What needs to be done
Transcribe the line that contains "The width and" and every line after it to the end of the records, exactly and nothing else. Skip the pictures.

Pixel coordinate grounding data:
Content starts

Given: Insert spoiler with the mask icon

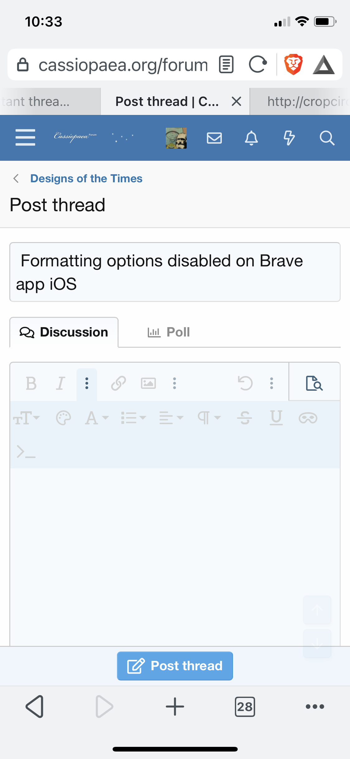Looking at the screenshot, I should click(x=308, y=418).
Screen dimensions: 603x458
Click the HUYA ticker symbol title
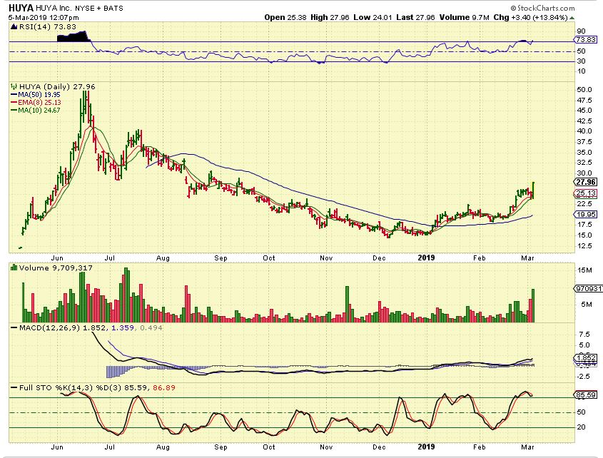click(21, 8)
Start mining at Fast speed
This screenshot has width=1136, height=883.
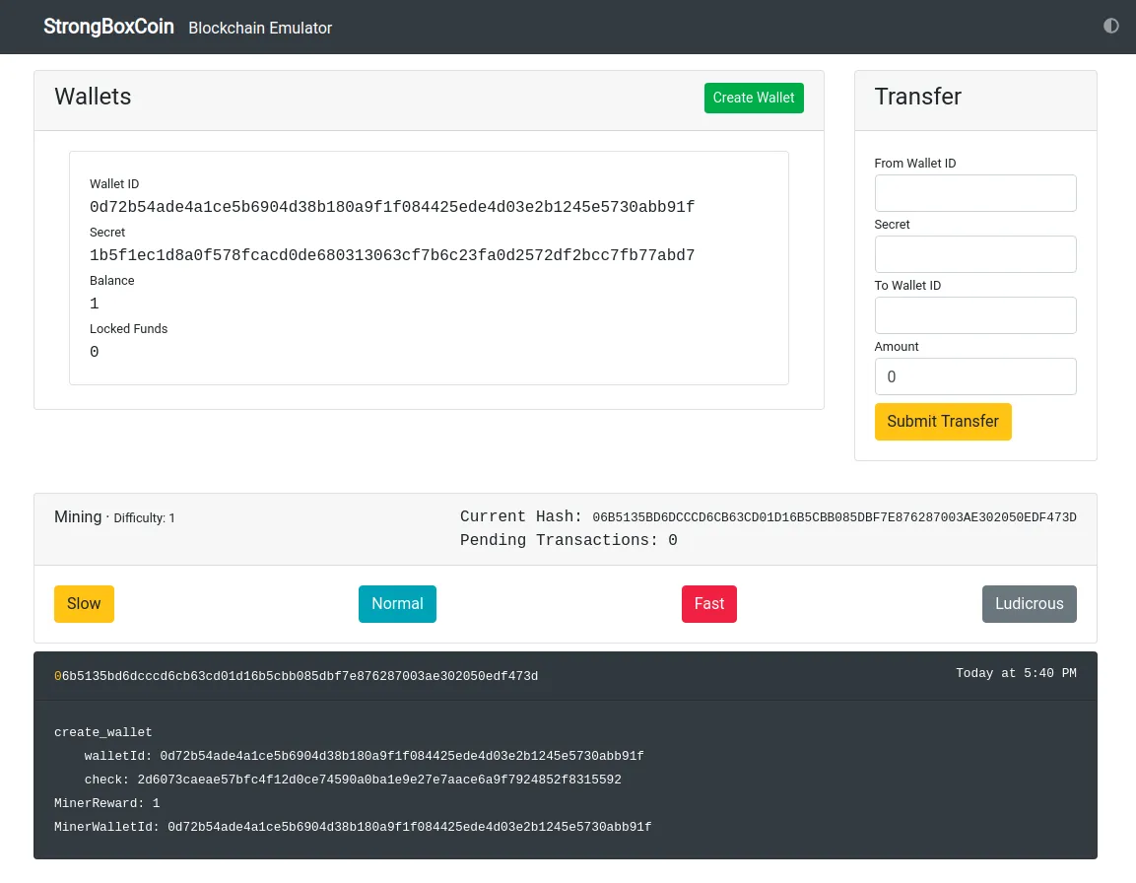708,604
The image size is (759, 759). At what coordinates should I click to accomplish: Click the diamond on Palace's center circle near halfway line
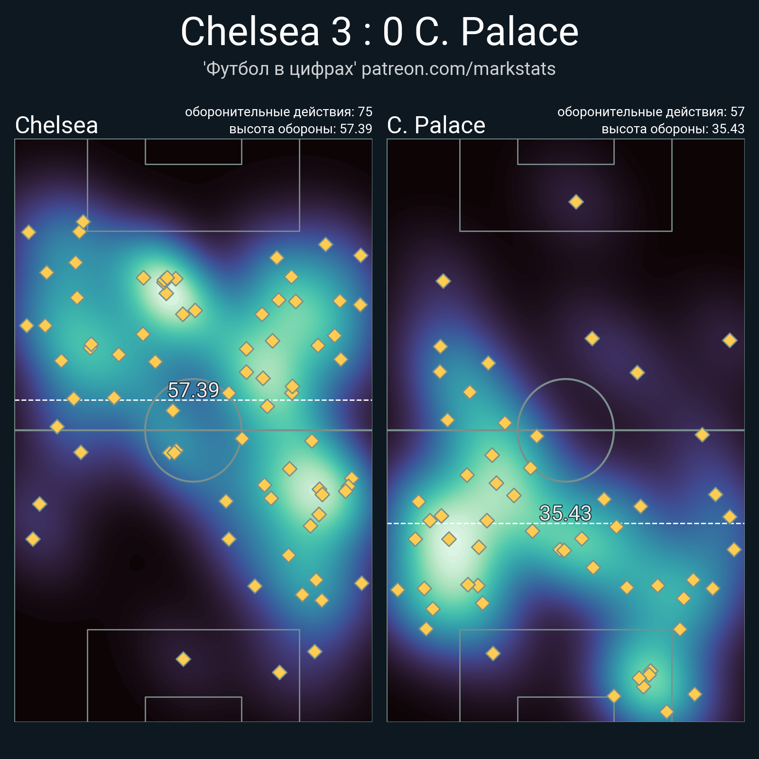pos(537,436)
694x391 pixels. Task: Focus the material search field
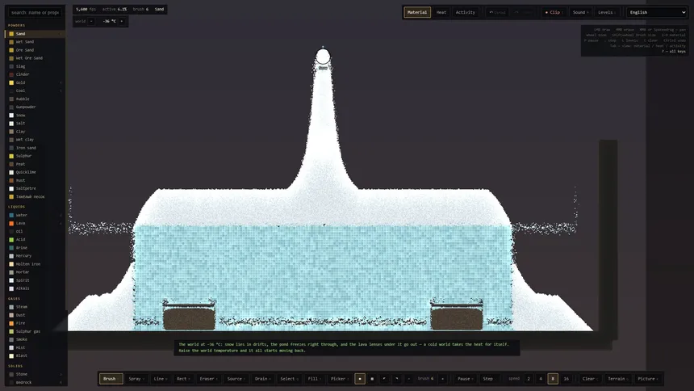pyautogui.click(x=35, y=12)
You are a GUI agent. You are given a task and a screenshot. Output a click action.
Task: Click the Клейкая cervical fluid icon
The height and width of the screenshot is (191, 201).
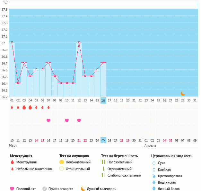point(154,169)
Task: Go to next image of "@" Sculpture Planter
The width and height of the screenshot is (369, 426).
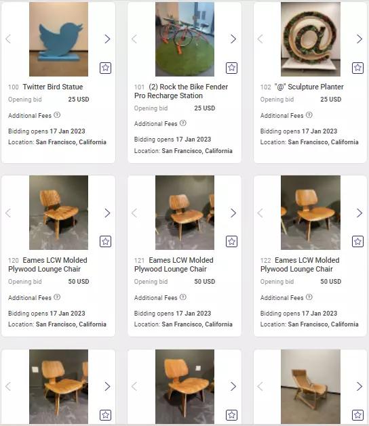Action: 360,39
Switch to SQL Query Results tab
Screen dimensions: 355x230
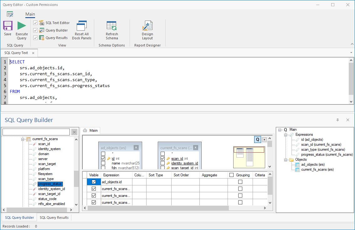54,218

Content ends

Expected output
The width and height of the screenshot is (369, 426).
Action: 360,39
Switch to SQL Query Results tab
Screen dimensions: 355x230
54,218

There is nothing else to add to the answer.